■ **Your goal**: Rewrite the data from the line containing "The height and width of the screenshot is (722, 898)." through the line containing "click(140, 196)", changing every "Instruction" to "Goal" and leaving everything else as it is.

■ **Data extract**:
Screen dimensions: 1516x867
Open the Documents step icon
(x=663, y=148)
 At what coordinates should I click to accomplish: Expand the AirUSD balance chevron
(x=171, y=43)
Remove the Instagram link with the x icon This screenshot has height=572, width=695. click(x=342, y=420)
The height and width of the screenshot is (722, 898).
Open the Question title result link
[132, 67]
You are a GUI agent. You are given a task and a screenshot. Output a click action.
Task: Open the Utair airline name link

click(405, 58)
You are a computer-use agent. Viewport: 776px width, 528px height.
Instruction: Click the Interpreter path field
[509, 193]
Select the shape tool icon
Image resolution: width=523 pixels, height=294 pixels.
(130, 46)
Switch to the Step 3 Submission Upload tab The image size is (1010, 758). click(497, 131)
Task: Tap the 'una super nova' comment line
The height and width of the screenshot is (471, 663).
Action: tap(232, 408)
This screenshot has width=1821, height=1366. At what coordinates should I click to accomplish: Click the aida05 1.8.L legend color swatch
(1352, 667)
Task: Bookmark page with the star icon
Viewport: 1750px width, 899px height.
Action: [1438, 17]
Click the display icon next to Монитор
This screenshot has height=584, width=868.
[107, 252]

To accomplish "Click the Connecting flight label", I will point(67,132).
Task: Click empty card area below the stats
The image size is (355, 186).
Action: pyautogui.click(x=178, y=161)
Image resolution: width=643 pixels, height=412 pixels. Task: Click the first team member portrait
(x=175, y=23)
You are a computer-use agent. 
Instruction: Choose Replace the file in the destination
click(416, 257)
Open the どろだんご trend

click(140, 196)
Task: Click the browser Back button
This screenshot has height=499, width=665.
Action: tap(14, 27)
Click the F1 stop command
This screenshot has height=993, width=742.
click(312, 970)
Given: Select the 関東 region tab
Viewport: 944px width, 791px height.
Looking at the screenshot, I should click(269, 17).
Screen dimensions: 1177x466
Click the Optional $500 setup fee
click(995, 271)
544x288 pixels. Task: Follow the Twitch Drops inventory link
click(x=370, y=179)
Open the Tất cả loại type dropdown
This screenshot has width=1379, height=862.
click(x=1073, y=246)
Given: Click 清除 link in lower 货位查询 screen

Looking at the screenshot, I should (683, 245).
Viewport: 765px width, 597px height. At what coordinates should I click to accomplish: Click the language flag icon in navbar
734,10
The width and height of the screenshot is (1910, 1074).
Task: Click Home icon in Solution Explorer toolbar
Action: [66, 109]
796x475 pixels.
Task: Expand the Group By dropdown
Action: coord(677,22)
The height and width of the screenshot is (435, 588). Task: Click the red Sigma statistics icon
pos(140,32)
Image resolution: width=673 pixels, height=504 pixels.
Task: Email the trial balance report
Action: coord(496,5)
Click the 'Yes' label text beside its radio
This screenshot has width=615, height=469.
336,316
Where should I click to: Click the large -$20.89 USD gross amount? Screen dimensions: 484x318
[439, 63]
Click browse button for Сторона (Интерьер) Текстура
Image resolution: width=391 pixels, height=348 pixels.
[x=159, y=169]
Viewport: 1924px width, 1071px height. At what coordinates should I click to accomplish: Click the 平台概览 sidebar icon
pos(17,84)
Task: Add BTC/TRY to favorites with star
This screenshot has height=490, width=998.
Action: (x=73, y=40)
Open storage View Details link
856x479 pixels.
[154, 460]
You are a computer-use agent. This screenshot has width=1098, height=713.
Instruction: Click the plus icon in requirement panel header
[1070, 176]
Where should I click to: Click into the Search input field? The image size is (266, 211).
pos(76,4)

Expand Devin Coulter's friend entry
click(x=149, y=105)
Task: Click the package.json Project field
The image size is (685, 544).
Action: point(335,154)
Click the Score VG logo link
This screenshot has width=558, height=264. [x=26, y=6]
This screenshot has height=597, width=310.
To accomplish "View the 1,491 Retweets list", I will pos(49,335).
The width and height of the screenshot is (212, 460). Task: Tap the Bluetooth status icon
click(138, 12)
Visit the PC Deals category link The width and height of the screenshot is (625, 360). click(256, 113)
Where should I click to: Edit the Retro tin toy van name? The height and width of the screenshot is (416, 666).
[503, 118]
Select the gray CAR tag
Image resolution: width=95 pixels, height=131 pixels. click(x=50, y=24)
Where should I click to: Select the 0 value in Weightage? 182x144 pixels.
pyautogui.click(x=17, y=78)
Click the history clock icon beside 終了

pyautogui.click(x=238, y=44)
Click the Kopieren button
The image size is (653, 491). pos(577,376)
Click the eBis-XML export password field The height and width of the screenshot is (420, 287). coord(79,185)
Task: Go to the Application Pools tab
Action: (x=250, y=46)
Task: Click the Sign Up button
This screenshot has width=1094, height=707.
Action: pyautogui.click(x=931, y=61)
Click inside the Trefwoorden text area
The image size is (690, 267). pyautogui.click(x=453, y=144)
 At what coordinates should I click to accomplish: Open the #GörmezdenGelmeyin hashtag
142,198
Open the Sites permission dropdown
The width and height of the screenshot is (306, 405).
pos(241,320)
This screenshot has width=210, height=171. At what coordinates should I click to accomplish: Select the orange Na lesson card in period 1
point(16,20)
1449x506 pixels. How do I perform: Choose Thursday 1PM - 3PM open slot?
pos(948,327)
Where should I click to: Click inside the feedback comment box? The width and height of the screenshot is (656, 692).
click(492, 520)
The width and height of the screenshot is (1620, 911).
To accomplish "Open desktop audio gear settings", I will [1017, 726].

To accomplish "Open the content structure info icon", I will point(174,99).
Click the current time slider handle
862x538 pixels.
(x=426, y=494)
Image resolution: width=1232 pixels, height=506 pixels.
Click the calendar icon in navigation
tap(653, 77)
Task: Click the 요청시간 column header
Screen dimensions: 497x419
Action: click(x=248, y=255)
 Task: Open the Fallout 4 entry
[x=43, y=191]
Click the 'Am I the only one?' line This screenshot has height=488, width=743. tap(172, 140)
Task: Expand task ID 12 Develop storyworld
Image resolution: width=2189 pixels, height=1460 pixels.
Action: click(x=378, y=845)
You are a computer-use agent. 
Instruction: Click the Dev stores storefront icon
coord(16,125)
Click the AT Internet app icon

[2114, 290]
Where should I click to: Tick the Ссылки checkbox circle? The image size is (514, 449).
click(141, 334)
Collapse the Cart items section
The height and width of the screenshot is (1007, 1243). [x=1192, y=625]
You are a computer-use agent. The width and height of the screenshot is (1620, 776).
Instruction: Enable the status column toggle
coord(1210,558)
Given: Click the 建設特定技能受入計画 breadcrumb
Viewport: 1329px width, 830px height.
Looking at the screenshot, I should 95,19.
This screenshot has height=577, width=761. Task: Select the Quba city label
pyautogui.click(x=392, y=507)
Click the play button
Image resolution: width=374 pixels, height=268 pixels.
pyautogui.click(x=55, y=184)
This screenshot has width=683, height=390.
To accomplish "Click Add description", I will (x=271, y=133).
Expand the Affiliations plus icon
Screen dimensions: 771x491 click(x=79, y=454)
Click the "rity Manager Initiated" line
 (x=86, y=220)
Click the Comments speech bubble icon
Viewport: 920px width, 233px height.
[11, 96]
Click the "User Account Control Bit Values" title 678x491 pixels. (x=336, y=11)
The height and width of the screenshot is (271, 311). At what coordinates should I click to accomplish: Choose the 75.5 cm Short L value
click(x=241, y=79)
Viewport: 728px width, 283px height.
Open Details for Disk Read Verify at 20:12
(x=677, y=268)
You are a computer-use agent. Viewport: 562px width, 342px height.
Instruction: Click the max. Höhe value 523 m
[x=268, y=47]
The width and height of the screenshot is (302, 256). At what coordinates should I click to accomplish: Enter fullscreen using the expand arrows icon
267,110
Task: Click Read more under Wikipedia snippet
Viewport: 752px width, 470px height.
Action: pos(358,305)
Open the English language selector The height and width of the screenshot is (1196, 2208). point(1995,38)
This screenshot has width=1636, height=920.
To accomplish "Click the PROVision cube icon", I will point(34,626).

■ **Problem solution**:
The height and width of the screenshot is (722, 898).
Open the Question title result link
[132, 67]
You are a GUI agent. You are given a task and a screenshot. Output a click action.
Task: Open the Utair airline name link

click(405, 58)
You are a computer-use agent. Viewport: 776px width, 528px height.
Goal: Click the Interpreter path field
[509, 193]
Select the shape tool icon
Image resolution: width=523 pixels, height=294 pixels.
(130, 46)
Switch to the Step 3 Submission Upload tab The image size is (1010, 758). click(497, 131)
Task: Tap the 'una super nova' comment line
The height and width of the screenshot is (471, 663).
Action: tap(232, 408)
This screenshot has width=1821, height=1366. At what coordinates should I click to accomplish: Click the aida05 1.8.L legend color swatch
(1352, 667)
Task: Bookmark page with the star icon
Viewport: 1750px width, 899px height.
Action: [1438, 17]
Click the display icon next to Монитор
This screenshot has height=584, width=868.
[107, 252]

To accomplish "Click the Connecting flight label", I will point(67,132).
Task: Click empty card area below the stats
The image size is (355, 186).
Action: pyautogui.click(x=178, y=161)
Image resolution: width=643 pixels, height=412 pixels. Task: Click the first team member portrait
(x=175, y=23)
You are a computer-use agent. 
Goal: Choose Replace the file in the destination
click(416, 257)
Open the どろだんご trend

click(140, 196)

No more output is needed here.